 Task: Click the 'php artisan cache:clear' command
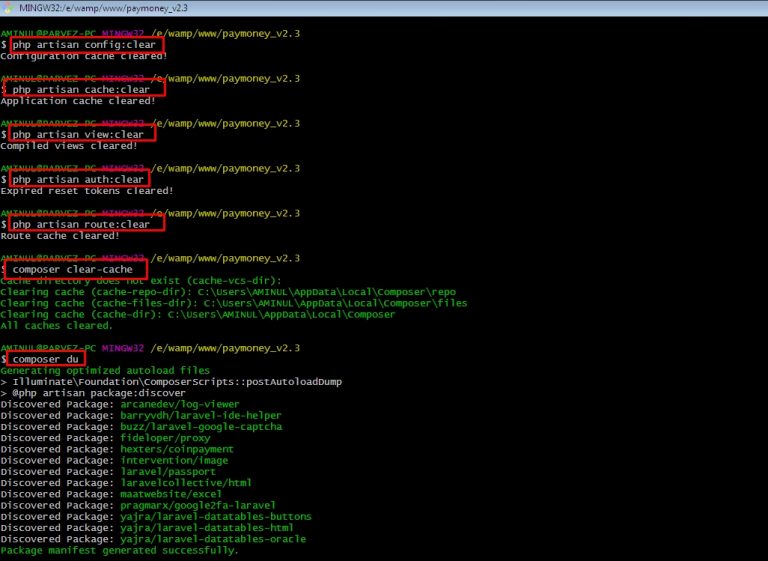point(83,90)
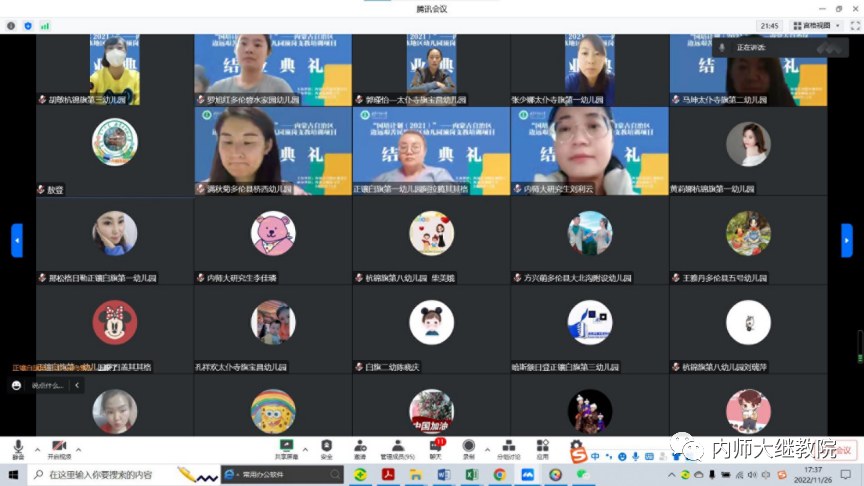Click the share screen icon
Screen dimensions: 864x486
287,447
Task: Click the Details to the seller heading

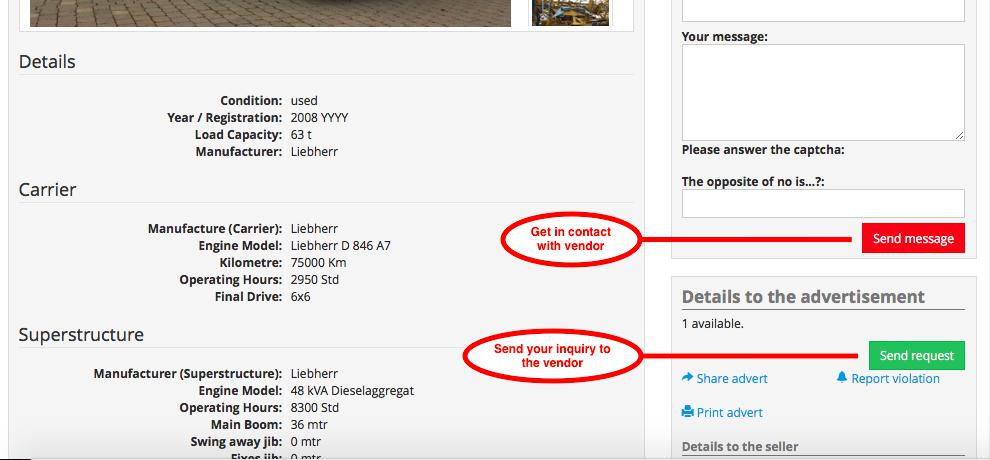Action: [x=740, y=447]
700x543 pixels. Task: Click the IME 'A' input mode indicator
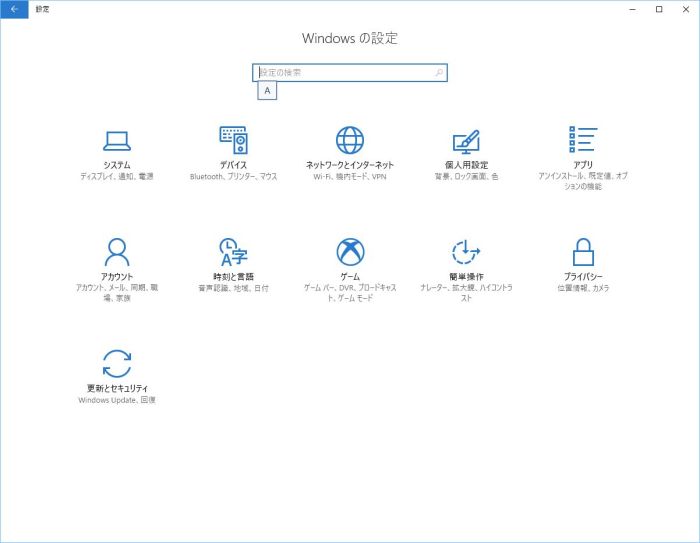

GOAL OF THE EXERCISE
Reproduce all of the entries above with each occurrence of "Task" replaced by "Instruction", keeping everything else unchanged. Omit the pictures from your answer.

TASK RESPONSE
 Instruction: Click the 'php artisan cache:clear' command
point(83,90)
Click the share screen icon
Screen dimensions: 864x486
287,447
Instruction: Click the Details to the seller heading

Action: [x=740, y=447]
700x543 pixels. Instruction: Click the IME 'A' input mode indicator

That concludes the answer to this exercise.